I ran out of fuel not once but twice. My carb is leaking again and my bike’s fuel indicator is broken meaning I don’t receive any indication that I’m running low or empty. Embarrassingly I called the AA as I didn’t think it was a fuel problem. The AA guy just flipped my reserve switch! I looked and felt so silly. The only indication I get is my bike completely loses its power while I’m riding. This is not a great feeling when you’re on the speed lane of a motorway or on Paris’ peripherique, there is no breakdown lane. On both occasions Jeremy was on front which resulted in us losing each other and a lot of long and drawn out faffing around in order to find each other again.

We’ve now come 1100 kilometers down. That’s half of the European leg! Yipeee! We’ve decided we’ll take the east coast of Spain down to Gibralter as opposed to going around the north and west coasts of Spain and then on through Portugal.

Along the way we’ve met quite a few really cool people. A total stranger pulled up on the motorway to see if I needed any help. He was also a biker. The guy, Joe, waited around chatting with me until I was totally sorted out.
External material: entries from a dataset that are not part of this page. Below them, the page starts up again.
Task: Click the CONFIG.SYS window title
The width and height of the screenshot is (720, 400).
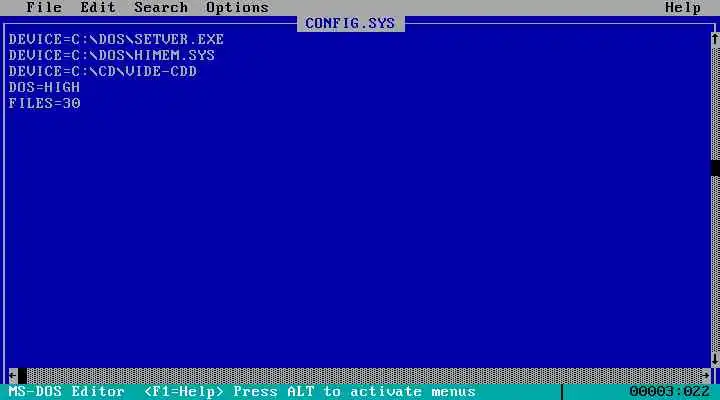Action: (350, 23)
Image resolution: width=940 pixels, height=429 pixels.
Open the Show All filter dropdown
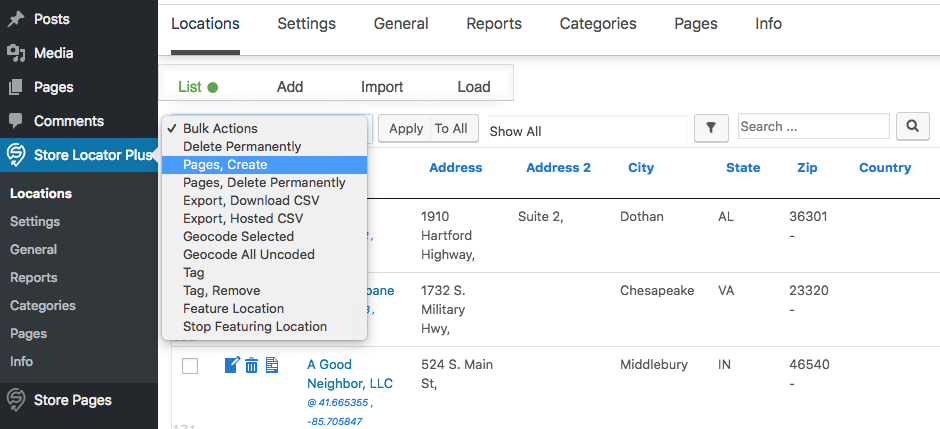pos(585,131)
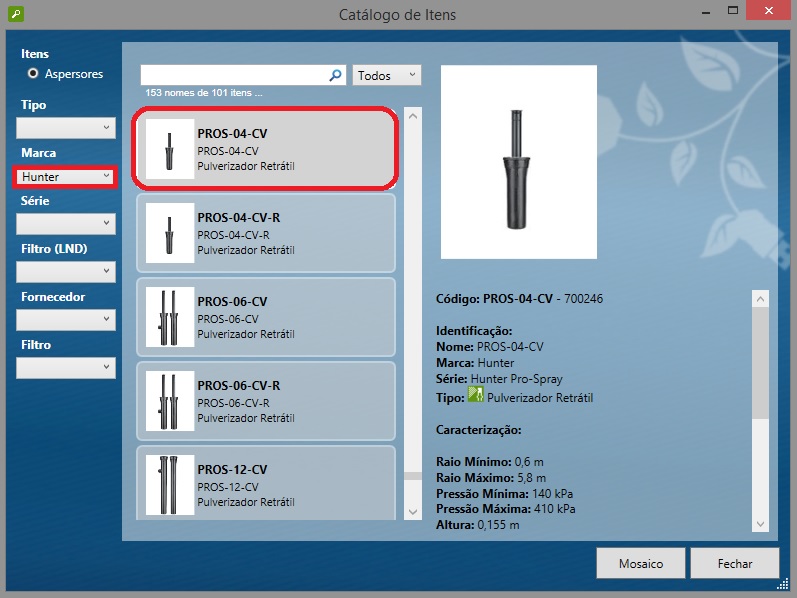Click the large sprinkler preview image
Screen dimensions: 797x598
pyautogui.click(x=518, y=162)
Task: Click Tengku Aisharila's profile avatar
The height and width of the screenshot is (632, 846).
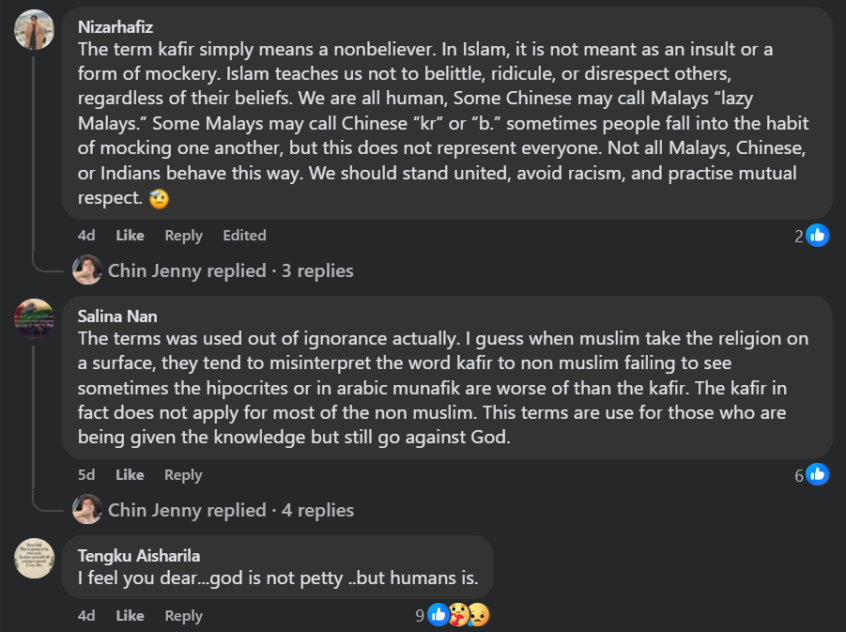Action: (34, 558)
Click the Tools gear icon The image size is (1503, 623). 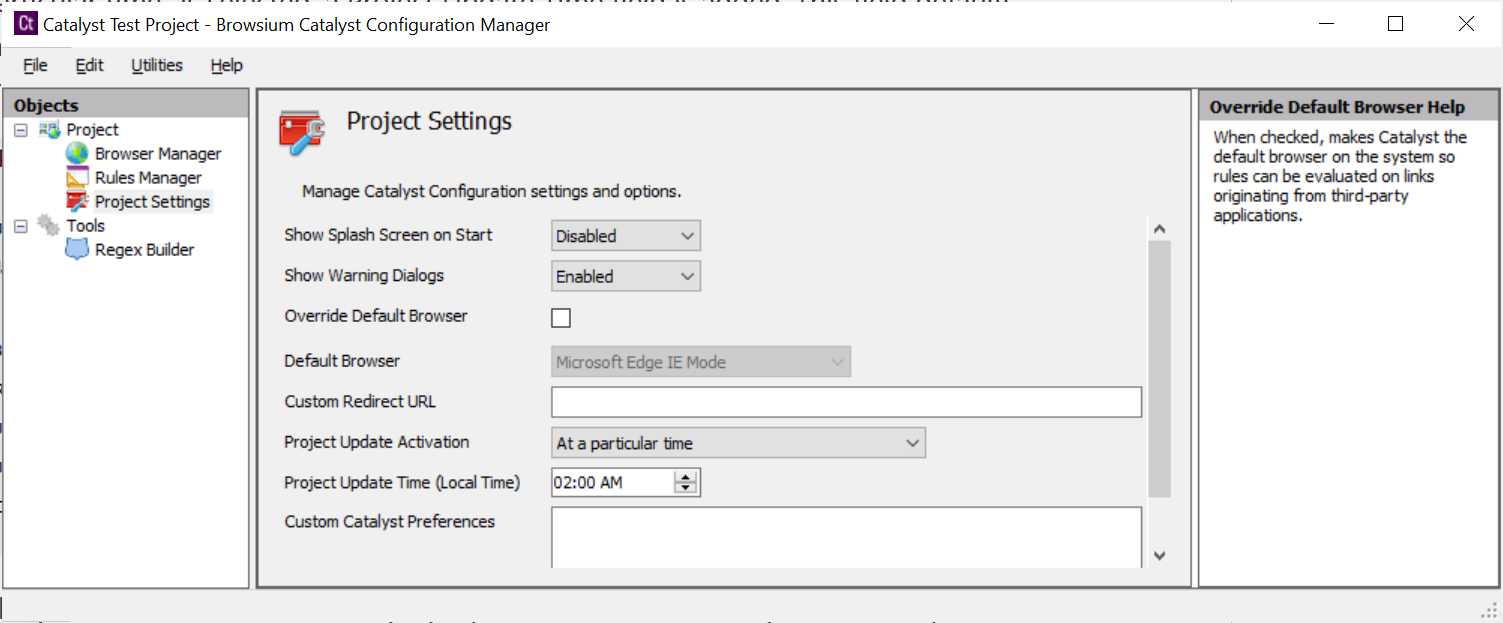tap(47, 225)
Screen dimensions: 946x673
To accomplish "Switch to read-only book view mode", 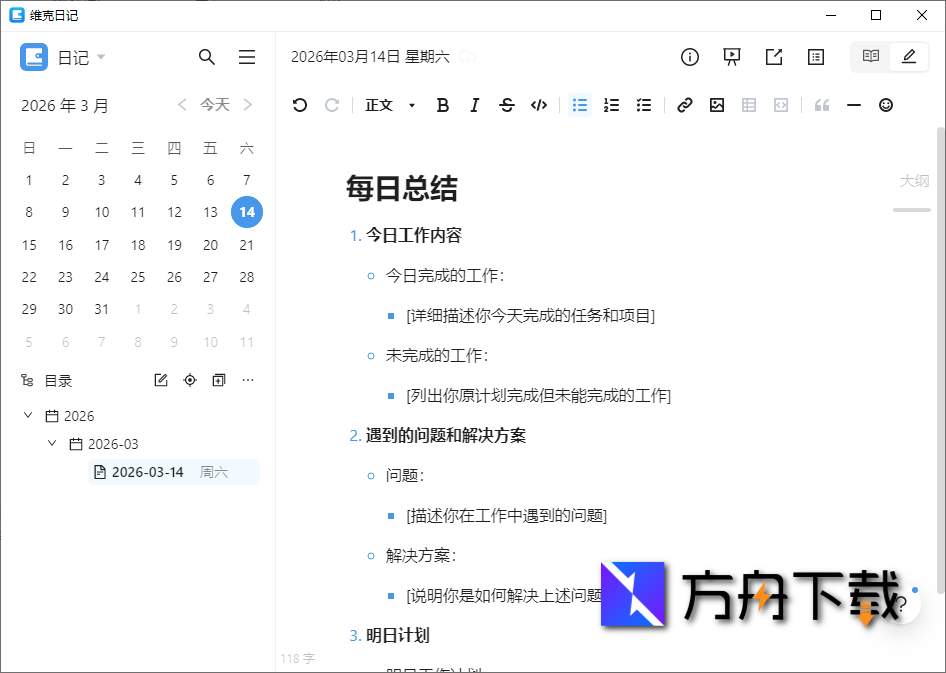I will (x=869, y=57).
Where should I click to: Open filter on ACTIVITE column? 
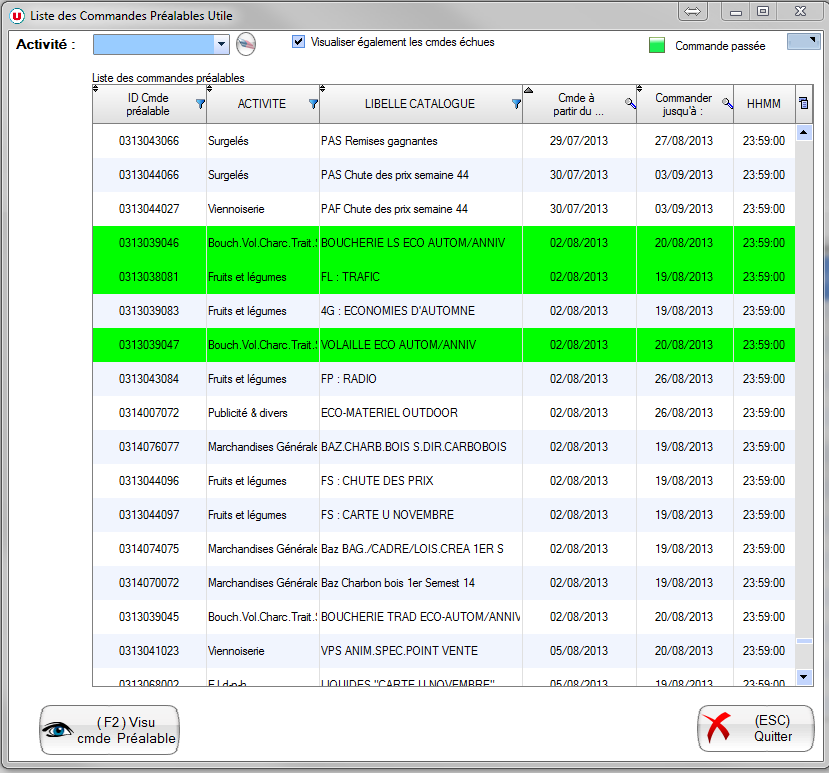click(x=313, y=104)
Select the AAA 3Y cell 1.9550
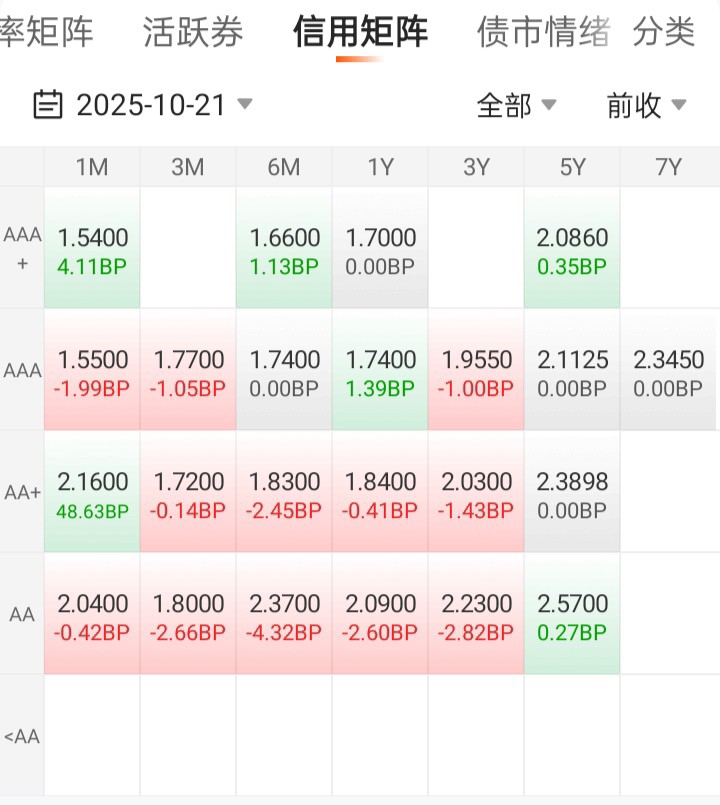 476,372
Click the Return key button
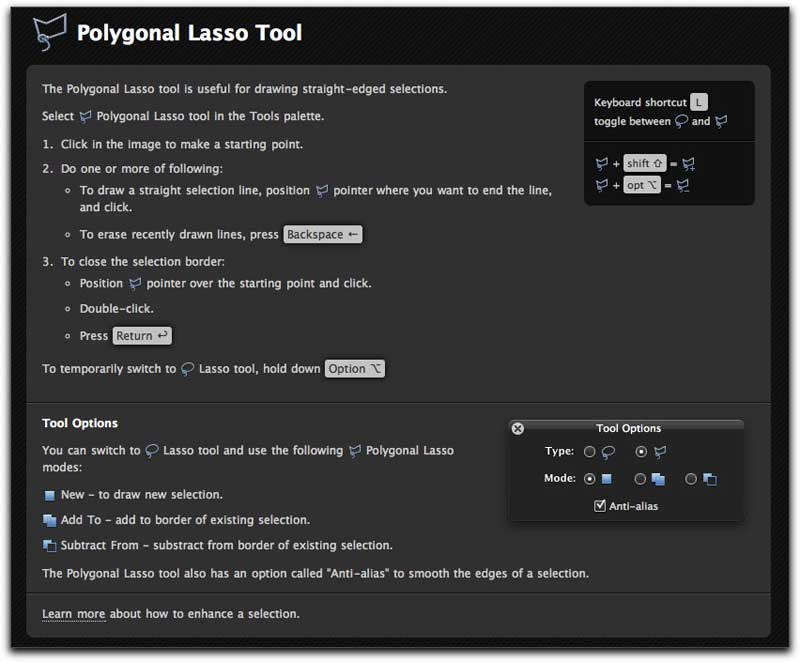Viewport: 800px width, 662px height. 142,336
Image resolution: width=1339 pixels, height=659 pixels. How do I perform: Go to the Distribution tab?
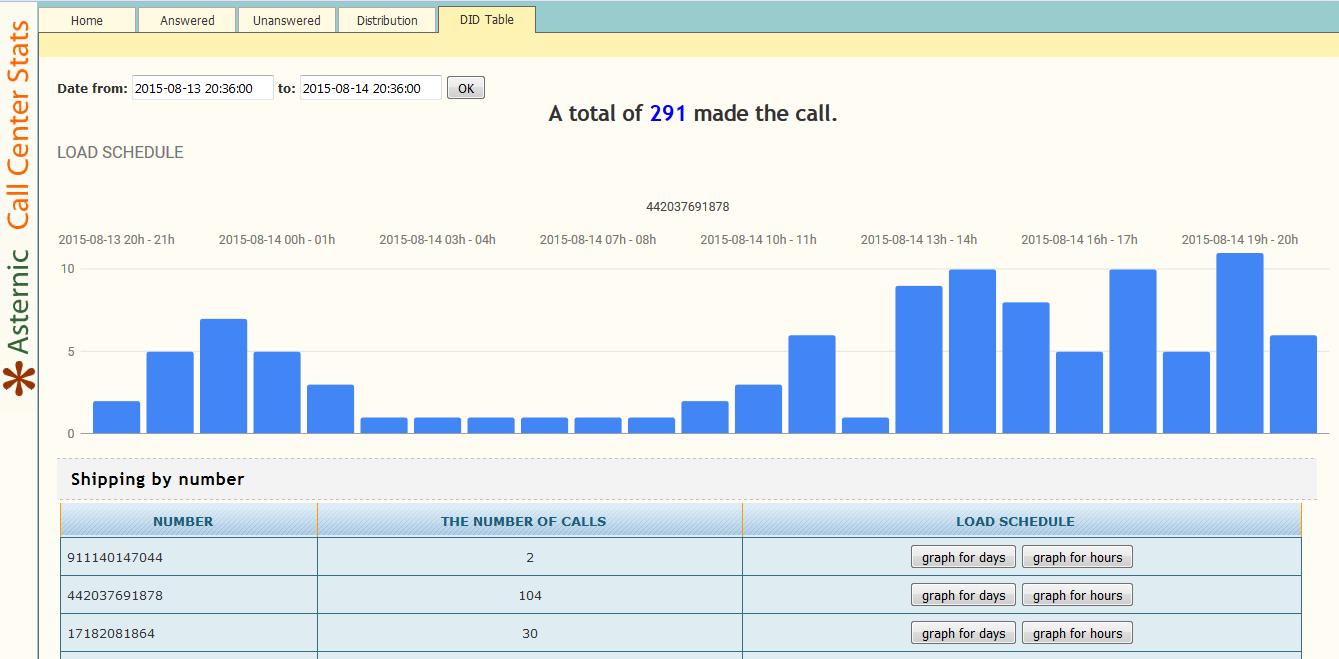(x=387, y=20)
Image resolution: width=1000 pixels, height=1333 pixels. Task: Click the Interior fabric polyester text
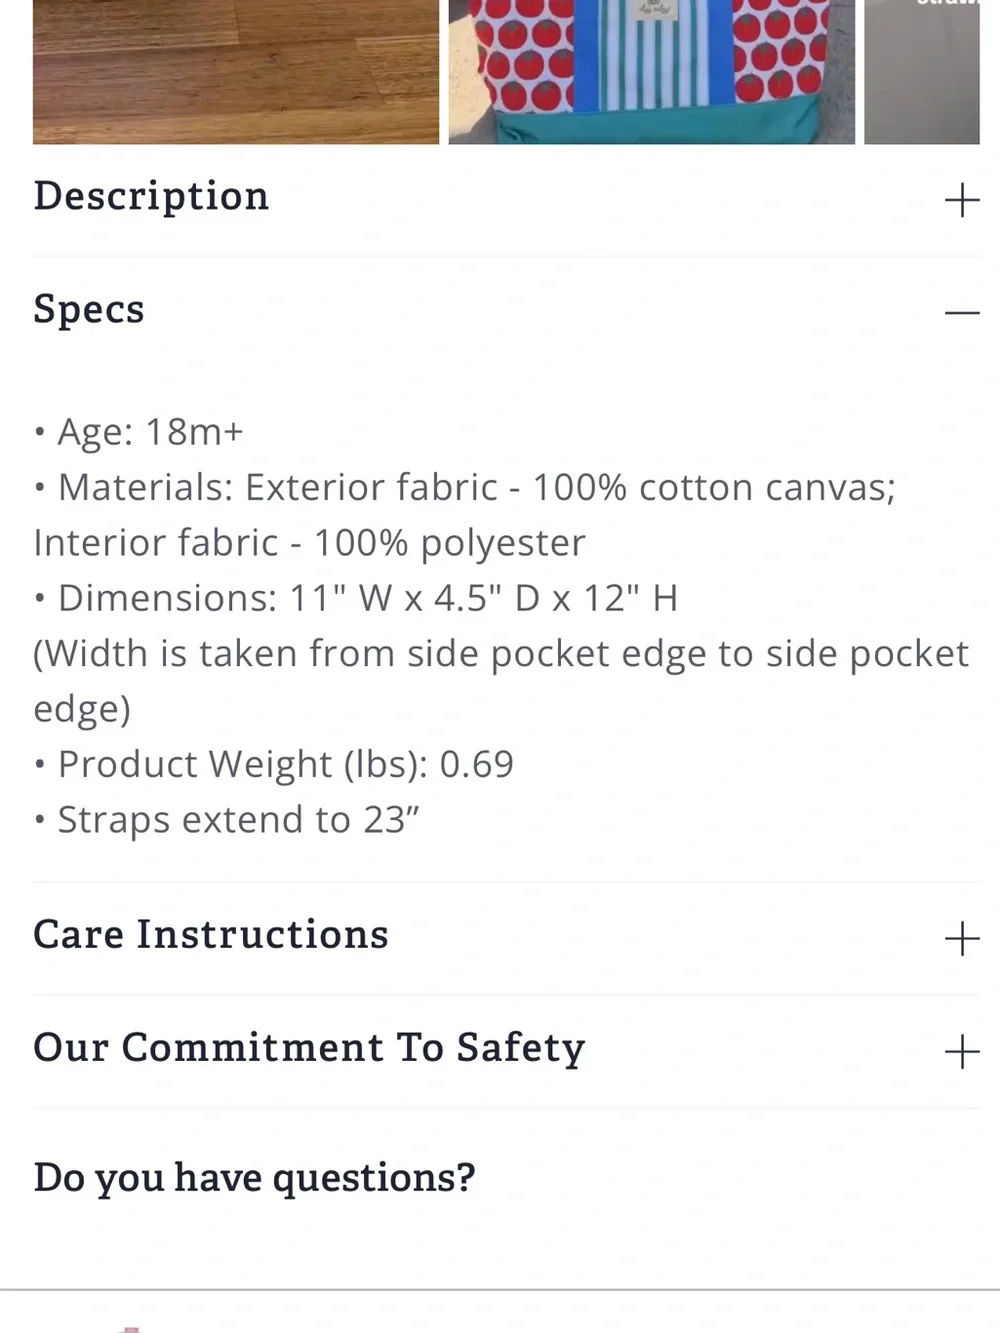309,543
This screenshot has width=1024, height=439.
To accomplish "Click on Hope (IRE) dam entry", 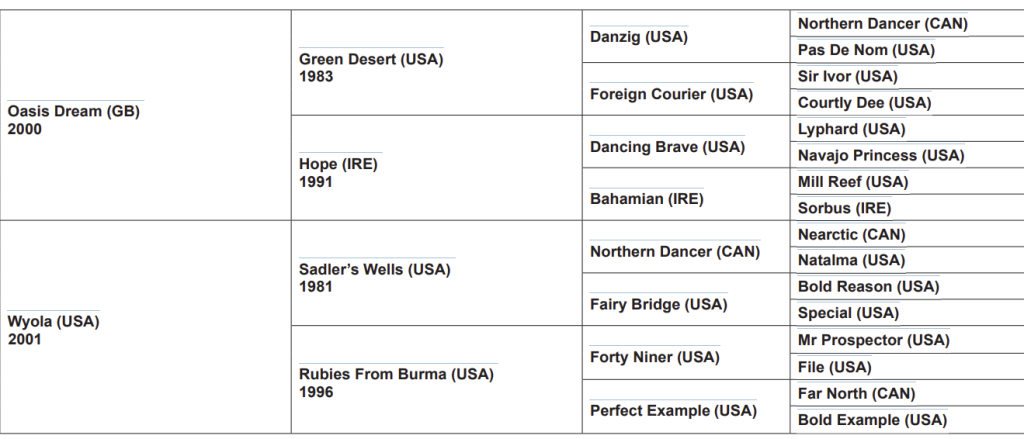I will point(338,165).
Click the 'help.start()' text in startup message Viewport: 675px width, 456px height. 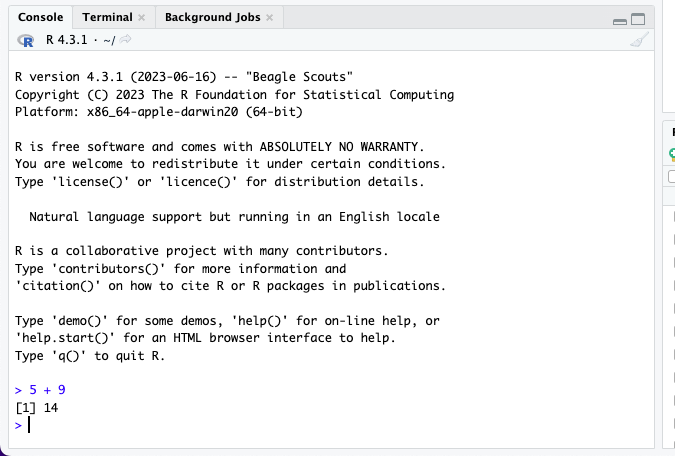(x=65, y=338)
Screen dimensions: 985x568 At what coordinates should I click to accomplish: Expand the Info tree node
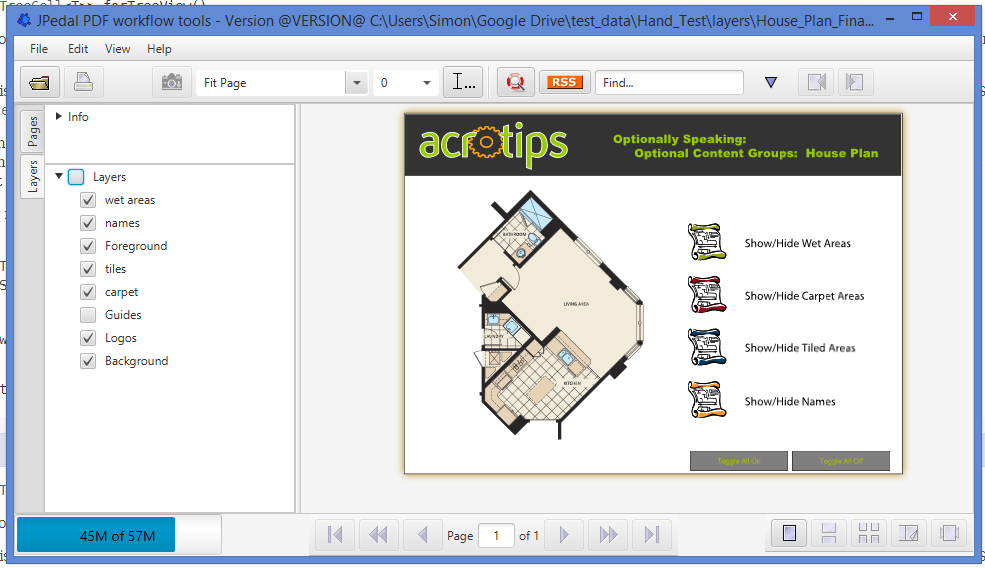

We also had an old French man and his wife who helped me pick up my bike after it had fallen. Again not once but twice. I don’t believe in ones. The current fallen bike score is Keith 4 Jeremy 2.

setting off

setting off twoFrench dude from story above


  1. Woh guys! What a start to the adventure….I enjoyed reading it! Great photos of the bikes and of the leaving do 🙂 Take care on your travels! Valerie

  2. Spare Michelin deserts on the panniers… Alley! Think you should invest in a hand held lap counter Keith (at least 4 digit) if you want to keep score when the tarmac ends! Jer, you haven’t had a crash for ages, good to see it was just a small one. Look forward to reading more, keep up the blog posts. Don’t break anything big on the slopes…

    “When the horse is dead, get off”…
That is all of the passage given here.